Hi all, I am tempted by the gorgeous resolution of LF.
My main concern is the slower shutter speeds required. As I mainly shoot people, often indoors using natural daylight, I wonder whether this type of shooting will work against me and I will have lots of blurred shots.?? Also I read that the Dof can be really unforgiving also, increasing the need for the subject to be still (and/or shoot faster)
I currently shoot Mamiya RZ67 on a tripod and Pentax 67 handheld
Finally, is there a way to view the image the right way round???
Thanks
Paul
Use a prism instead of a waist level finder.
There is always the old style subject head clamps used way back when.
Thanks for the responses guys. I would prefer to view the ground glass. I shoot this shot indoor with window light with Iso 400 film at 1/60 with a 110mm lens at f2.8
What would be the equivalent dof, lens and shutter speed to make this shot with a LF camera?
Just approximately?
Thanks for all the comments
You can figure this out from the ratio of the film sizes, which is easy in this case because 6x7 (55x69mm) is basically the same aspect ratio as 4x5 film (95x115mm), and the ratio of the two sizes is about 115/69=1.66. If you're familiar with 6x7 and want to think about 4x5 options, keep that 1.66 number in mind for all your conversions.

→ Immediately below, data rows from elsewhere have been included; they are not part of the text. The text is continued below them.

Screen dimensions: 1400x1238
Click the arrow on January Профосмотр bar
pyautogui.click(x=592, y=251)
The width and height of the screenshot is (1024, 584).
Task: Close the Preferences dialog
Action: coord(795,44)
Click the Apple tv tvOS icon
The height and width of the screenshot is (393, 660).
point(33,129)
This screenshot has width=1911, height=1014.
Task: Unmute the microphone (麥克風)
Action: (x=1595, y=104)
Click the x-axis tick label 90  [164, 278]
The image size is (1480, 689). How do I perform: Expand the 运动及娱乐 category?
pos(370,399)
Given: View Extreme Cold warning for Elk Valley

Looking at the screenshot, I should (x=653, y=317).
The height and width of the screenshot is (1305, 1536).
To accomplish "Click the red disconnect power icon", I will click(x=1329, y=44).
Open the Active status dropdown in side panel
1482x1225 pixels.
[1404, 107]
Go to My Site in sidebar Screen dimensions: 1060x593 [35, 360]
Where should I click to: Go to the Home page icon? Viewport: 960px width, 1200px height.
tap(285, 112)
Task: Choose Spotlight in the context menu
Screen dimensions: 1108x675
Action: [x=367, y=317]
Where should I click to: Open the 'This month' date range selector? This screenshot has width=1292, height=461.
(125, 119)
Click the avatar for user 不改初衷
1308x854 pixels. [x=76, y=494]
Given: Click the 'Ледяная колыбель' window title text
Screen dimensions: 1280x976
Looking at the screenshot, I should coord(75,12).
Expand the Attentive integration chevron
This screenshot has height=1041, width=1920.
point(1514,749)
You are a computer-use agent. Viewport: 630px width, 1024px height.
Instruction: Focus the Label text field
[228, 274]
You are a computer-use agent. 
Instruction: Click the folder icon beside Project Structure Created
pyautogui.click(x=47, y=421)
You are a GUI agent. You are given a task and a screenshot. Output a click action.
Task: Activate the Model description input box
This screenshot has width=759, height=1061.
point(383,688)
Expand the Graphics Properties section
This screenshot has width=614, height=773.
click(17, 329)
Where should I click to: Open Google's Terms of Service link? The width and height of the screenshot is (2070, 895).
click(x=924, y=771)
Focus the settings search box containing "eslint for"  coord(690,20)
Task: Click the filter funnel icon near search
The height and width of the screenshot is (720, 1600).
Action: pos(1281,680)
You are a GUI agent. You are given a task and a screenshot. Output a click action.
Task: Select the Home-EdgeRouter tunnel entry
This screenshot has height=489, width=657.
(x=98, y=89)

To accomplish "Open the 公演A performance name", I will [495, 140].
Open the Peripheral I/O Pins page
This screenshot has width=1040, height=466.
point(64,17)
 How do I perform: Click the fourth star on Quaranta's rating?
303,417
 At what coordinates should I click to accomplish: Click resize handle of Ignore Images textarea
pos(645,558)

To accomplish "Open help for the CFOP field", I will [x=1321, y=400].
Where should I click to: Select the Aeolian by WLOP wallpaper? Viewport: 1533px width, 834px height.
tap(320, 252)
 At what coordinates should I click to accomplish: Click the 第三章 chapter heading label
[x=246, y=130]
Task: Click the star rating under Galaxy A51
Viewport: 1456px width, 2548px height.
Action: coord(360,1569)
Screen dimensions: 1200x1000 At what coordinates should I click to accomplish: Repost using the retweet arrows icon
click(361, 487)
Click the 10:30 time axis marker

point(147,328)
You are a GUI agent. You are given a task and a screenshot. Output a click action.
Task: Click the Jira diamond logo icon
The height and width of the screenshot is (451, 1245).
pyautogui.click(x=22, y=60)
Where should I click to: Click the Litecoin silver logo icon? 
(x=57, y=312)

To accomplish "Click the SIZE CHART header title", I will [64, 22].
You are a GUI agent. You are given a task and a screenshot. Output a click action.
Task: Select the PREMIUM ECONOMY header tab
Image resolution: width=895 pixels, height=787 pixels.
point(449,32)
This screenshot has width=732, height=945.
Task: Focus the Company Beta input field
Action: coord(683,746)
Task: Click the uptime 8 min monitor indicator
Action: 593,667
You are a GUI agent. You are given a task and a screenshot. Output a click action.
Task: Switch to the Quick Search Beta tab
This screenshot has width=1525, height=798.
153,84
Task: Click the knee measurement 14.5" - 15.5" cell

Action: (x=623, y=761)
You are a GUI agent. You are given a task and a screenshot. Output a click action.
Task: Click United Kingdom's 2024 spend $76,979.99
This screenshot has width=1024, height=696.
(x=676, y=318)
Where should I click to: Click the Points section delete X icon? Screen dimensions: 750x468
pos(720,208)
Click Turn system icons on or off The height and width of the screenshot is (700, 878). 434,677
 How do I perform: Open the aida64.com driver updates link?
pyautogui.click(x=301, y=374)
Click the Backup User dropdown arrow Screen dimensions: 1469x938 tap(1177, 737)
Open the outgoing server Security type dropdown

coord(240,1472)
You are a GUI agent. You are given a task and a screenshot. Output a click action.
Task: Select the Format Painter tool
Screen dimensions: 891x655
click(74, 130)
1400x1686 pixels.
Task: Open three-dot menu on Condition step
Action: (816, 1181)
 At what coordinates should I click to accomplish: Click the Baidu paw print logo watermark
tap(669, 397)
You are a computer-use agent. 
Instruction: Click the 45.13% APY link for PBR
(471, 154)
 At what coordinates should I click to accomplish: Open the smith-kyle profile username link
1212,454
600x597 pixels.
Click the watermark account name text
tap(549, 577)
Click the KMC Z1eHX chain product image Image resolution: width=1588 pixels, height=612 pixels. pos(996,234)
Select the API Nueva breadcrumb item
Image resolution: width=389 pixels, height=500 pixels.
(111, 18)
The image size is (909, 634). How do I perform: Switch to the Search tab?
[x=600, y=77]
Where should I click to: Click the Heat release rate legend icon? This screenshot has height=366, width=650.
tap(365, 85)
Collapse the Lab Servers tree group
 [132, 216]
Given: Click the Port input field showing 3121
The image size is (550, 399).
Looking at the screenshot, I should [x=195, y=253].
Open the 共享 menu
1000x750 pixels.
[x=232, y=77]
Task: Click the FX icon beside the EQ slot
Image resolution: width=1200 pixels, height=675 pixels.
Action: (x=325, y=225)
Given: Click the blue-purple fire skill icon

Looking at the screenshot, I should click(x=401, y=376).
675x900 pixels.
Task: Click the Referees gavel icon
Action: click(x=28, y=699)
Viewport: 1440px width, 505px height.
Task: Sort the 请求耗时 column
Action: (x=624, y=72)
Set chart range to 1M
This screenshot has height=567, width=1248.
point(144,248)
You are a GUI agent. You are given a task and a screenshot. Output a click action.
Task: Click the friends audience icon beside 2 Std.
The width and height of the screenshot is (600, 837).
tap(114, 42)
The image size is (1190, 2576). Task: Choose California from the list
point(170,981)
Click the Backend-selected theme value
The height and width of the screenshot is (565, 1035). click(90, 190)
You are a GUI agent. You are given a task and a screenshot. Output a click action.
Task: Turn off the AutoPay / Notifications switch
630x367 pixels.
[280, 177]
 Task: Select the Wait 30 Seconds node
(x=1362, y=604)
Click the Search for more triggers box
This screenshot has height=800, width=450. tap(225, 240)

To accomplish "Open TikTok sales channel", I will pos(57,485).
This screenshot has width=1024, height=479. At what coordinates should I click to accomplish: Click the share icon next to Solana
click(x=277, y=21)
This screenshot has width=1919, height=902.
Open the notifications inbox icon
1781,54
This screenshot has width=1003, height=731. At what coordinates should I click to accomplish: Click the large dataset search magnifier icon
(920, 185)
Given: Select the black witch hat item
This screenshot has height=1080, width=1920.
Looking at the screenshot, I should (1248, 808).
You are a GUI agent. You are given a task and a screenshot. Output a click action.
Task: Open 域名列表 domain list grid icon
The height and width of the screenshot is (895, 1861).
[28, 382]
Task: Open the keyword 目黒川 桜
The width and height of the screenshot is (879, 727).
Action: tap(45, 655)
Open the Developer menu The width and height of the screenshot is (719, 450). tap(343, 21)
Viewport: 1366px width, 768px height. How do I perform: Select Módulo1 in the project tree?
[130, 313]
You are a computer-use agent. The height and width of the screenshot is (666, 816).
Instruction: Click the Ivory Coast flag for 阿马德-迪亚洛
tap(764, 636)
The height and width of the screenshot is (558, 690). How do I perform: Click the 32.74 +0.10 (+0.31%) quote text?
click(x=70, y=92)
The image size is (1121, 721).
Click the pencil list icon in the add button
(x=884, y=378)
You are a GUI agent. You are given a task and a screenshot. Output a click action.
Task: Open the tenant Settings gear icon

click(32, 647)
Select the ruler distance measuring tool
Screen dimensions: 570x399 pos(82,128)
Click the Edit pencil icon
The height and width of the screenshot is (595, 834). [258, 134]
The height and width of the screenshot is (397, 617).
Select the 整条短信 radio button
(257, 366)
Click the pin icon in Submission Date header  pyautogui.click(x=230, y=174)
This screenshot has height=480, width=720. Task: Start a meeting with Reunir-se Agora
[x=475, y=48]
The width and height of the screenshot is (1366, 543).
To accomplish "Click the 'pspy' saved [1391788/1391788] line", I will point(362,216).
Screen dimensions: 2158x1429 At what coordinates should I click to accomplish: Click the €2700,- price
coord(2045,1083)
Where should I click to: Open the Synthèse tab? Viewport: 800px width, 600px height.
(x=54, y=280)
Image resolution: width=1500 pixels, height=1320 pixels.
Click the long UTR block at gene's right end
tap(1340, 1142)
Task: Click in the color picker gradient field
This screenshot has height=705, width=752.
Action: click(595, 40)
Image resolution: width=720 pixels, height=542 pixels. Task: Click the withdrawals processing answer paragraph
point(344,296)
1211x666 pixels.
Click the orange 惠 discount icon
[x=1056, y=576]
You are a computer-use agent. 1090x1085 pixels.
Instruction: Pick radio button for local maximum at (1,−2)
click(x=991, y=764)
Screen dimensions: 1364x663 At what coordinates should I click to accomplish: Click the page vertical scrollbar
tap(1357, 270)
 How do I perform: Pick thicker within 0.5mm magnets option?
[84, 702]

To get the same field of view, you need 110*1.66 = 180mm lens. And for the same DOF, f/(2.8*1.66) = f/4.5. And because of the smaller relative aperture, you need 1.66^2 = 2.8x (about 1.5 stops) more illumination, exposure time or sensitivity.
f/4.5 lenses are not real common on 4x5 but they do exist, e.g. Xenars. Most people just cheap out and buy modern f/5.6 lenses and ignore that last half-stop - you won't be able to shoot in as low light as you can with the RZ; you will need 2 stops more light (f/5.6 vs f/2.8) than the RZ does. That's the tradeoff with bigger film.
If you go to 8x10 that's a doubling, so it's 2 more stops of light required over what 4x5 needs.
just to show a simple portrait made with window light - 18x24cm paper neg (iso about 6) old Petzval lens - "top hat shutter" about one sec...
Dogs and fidgety kids can always be stuffed in a freezer half an hour in advance of the shoot, just like butterflies. Besides, reflections of ice are always nice in black and white prints.